Excerpt

begin

In the early days of QUIC, many people pointed out that the UDP stack has had far far less optimization put into it than the TCP stack. Sure enough, some of the issues identified here arise because the UDP stack isn't doing things that it could do but that nobody has been motivated to make it do, such as UDP generic receive offload. Papers like this are very likely to lead to optimizations both obvious and subtle.
What is UDP offload going to do? UDP barely does anything but queue and copy.
Linux scheduling from packet-received to thread has control is not real-time, and if the CPUs are busy, may be rather slow. That's probably part of the bottleneck.
The embarrassing thing is that QUIC, even in Google's own benchmarks, only improved performance by about 10%. The added complexity probably isn't worth the trouble. However, it gave Google control of more of the stack, which may have been the real motivation.
Last I looked (several months ago), Linux's UDP stack did not seemed well tuned in its memory management accounting.
For background, the mental model of what receiving network data looks like in userspace is almost completely backwards compared to how general-purpose kernel network receive actually works. User code thinks it allocates a buffer (per-socket or perhaps a fancier io_uring scheme), then receives packets into that buffer, then processes them.
The kernel is the other way around. The kernel allocates buffers and feeds pointers to those buffers to the NIC. The NIC receives packets and DMAs them into the buffers, then tells the kernel. But the NIC and the kernel have absolutely no concept of which socket those buffers belong to until after they are DMAed into the buffers. So the kernel cannot possibly map received packets to the actual recipient's memory. So instead, after identifying who owns a received packet, the kernel retroactively charges the recipient for the memory. This happens on a per-packet basis, it involves per-socket and cgroup accounting, and there is no support for having a socket "pre-allocate" this memory in advance of receiving a packet. So the accounting is gnarly, involves atomic operations, and seems quite unlikely to win any speed awards. On a very cursory inspection, the TCP code seemed better tuned, and it possibly also won by generally handling more bytes per operation.

end

The records
begin

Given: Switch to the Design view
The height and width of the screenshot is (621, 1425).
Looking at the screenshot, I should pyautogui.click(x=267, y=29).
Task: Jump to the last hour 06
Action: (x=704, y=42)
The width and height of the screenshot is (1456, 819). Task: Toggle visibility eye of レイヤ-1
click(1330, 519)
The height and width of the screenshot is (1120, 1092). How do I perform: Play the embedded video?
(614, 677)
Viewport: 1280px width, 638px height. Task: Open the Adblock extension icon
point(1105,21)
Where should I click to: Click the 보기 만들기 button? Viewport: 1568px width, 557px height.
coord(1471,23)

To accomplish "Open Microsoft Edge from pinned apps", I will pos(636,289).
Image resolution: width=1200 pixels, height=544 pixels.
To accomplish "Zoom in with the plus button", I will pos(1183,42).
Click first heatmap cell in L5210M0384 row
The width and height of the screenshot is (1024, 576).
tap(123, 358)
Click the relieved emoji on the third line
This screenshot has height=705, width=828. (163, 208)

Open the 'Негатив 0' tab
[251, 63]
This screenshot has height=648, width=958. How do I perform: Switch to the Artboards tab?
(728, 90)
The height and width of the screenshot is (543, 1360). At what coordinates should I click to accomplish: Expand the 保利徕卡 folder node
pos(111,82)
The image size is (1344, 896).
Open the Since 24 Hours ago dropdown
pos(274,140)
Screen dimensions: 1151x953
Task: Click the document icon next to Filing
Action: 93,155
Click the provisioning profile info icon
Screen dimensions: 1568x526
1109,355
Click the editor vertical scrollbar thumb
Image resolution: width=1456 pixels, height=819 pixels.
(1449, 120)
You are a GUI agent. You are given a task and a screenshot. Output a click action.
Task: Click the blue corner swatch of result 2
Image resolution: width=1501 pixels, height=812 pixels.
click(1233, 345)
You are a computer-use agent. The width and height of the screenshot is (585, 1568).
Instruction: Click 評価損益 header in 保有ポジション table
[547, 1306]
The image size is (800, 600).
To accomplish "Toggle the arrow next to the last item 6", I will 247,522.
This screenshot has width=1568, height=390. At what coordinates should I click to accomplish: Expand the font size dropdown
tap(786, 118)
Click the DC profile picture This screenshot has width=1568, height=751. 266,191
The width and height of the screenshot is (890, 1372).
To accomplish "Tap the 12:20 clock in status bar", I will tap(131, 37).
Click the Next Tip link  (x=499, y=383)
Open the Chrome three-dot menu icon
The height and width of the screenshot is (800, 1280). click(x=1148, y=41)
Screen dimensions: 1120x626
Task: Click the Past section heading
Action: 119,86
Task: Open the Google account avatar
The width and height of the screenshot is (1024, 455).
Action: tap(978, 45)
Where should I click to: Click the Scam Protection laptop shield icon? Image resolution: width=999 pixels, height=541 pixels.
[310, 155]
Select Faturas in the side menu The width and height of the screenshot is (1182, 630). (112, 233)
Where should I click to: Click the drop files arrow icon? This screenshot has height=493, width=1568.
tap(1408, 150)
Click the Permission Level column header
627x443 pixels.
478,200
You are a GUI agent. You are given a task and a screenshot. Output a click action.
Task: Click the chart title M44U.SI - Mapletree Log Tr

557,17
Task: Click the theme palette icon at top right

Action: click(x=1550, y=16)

end

Tasks for this exercise
1. Can you retype the rows, starting at the first one and stopping after the line that contains "click(1330, 519)"?
2. Can you extend the forum thread on QUIC and Linux UDP stack performance from where it stops?

Answers by task
1.
Given: Switch to the Design view
The height and width of the screenshot is (621, 1425).
Looking at the screenshot, I should pyautogui.click(x=267, y=29).
Task: Jump to the last hour 06
Action: (x=704, y=42)
The width and height of the screenshot is (1456, 819). Task: Toggle visibility eye of レイヤ-1
click(1330, 519)

2.
Keep in mind that the kernel can't copy data to application memory synchronously -- the application memory might be paged out when a packet shows up. So instead the whole charging dance above happens immediately when a packet is received, and the data is copied later on.
For quite a long time, I've thought it would be nifty if there was a NIC that kept received data in its own RAM and then allowed it to be efficiently DMAed to application memory when the application was ready for it. In essence, a lot of the accounting and memory management logic could move out of the kernel into the NIC. I'm not aware of anyone doing this.
> For quite a long time, I've thought it would be nifty if there was a NIC that kept received data in its own RAM and then allowed it to be efficiently DMAed to application memory when the application was ready for it.
I wonder if we could do a more advanced version of receive-packet steering that sufficiently identifies packets as definitely for a given process and DMAs them directly to that process's pre-provided buffers for later notification? In particular, can we offload enough information to a smart NIC that it can identify where something should be DMAed to?
Most advanced NICs support flow steering, which makes the NIC write to different buffers depending on the target port.
In practice though, you only have a limited amount of these buffers, and it causes complications if multiple processes need to consume the same multicast.
Multicast may well be shitcanned to an expensive slow path, given that multicast is rarely used for high bandwidth scenarios, especially when multiple processes need to receive the same packet.
With multiple processes listening for the data? I think that's a market niche.
In terms of billions of devices, multicast is mostly used for zero-config service discovery. I am not saying there isn't a market for high-bandwidth multicast, I am stating that for the vast majority of software deployments, multi-cast performance is not an issue. For whatever deployments it is an issue, they can specialize. And, as in the sibling comment mentions, people who need breakneck speeds have already proven that they can create a market for themselves.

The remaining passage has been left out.